Stored entries
== Segment start ==

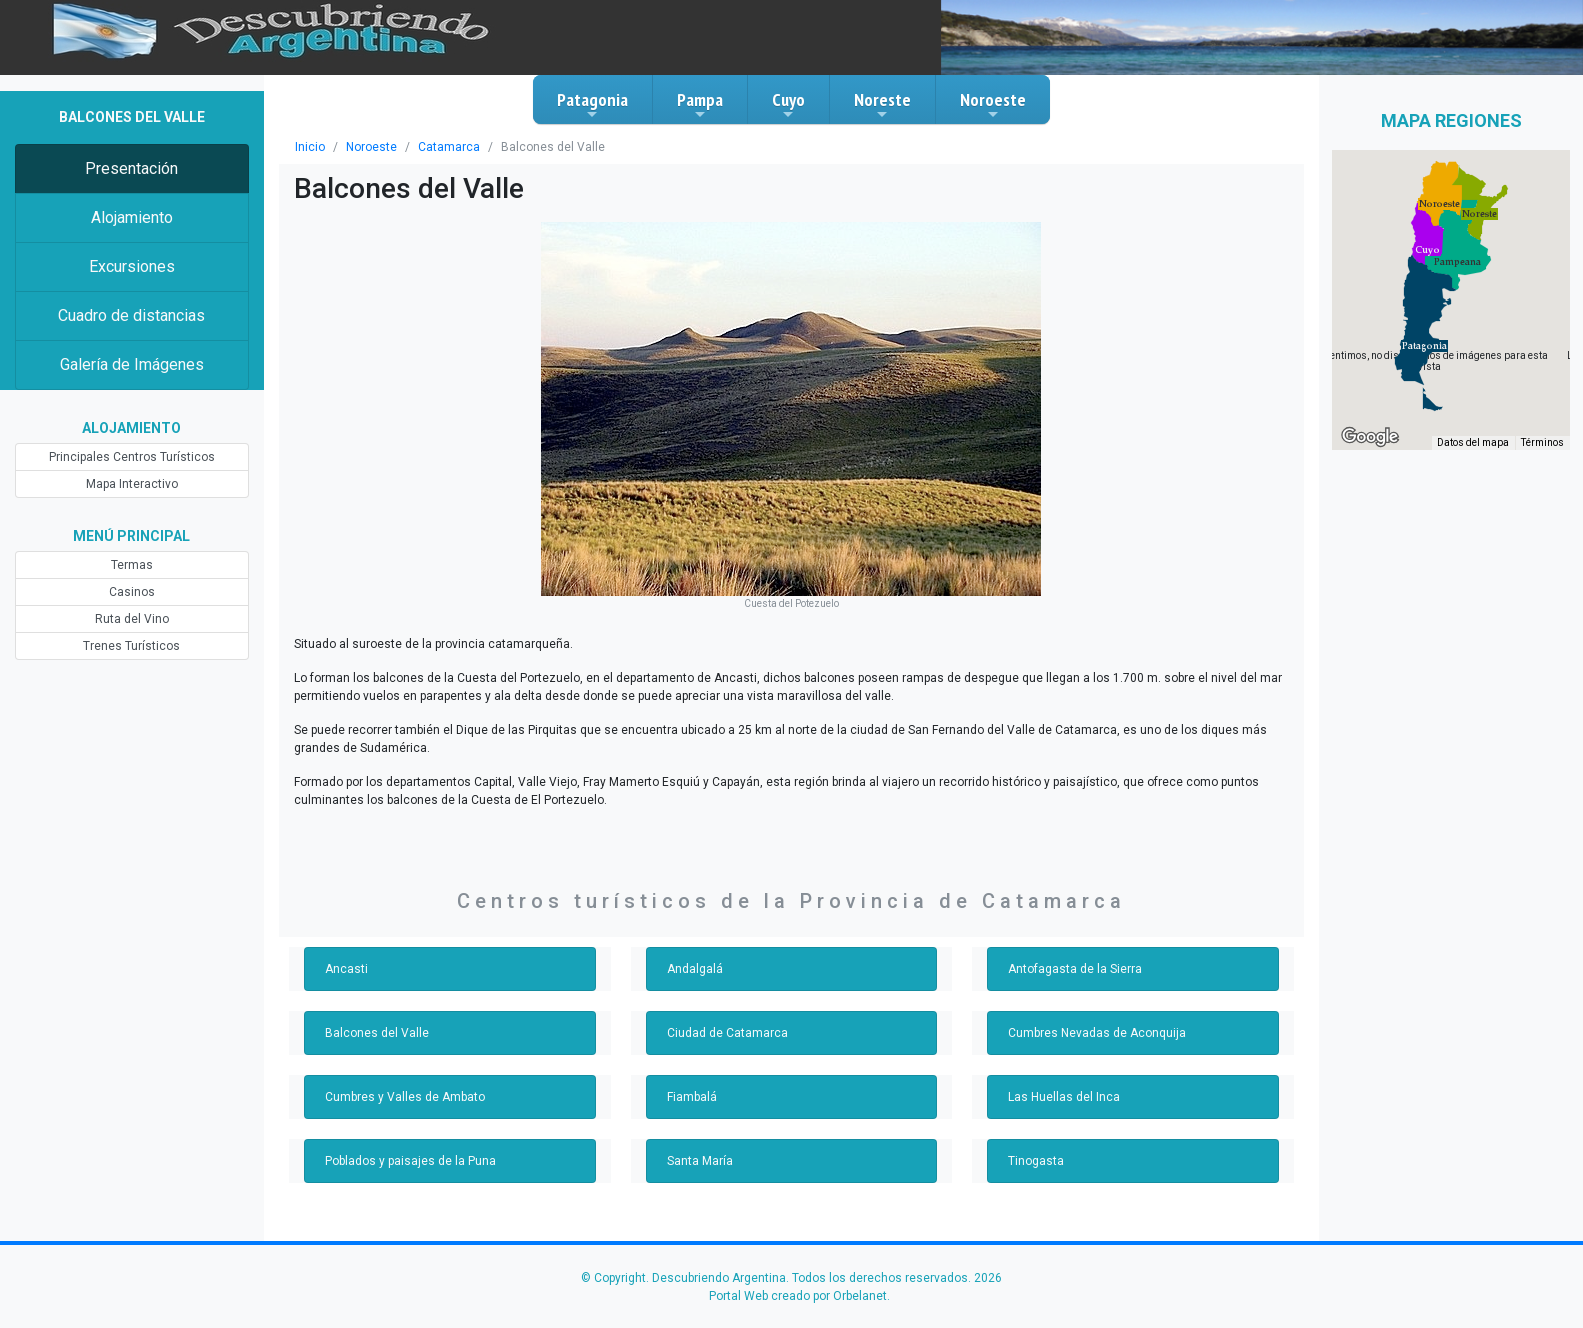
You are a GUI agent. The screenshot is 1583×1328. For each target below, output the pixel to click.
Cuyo (788, 105)
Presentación (131, 168)
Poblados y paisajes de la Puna (410, 1161)
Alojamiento (132, 217)
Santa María (700, 1161)
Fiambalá (692, 1097)
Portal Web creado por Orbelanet (798, 1296)
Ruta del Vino (132, 619)
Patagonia (592, 105)
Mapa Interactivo (132, 484)
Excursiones (132, 266)
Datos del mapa (1473, 442)
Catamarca (449, 147)
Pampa (700, 105)
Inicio (310, 147)
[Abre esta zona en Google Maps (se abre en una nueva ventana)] (1370, 437)
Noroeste (993, 105)
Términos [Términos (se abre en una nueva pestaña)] (1542, 442)
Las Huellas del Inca (1064, 1097)
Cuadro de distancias (131, 315)
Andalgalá (695, 969)
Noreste (882, 105)
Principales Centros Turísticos (132, 457)
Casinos (132, 592)
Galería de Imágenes (132, 364)
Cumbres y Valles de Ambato (405, 1097)
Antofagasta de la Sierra (1075, 969)
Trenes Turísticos (131, 646)
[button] (1424, 346)
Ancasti (346, 969)
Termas (132, 565)
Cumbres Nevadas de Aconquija (1097, 1033)
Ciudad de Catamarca (727, 1033)
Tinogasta (1036, 1161)
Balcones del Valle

== Segment end ==

ACTIVITY: Only the lines from the one with "Cumbres Nevadas de Aconquija (1097, 1033)" through the last line of the records belong in the answer, each copied exactly.

RESULT:
Cumbres Nevadas de Aconquija (1097, 1033)
Ciudad de Catamarca (727, 1033)
Tinogasta (1036, 1161)
Balcones del Valle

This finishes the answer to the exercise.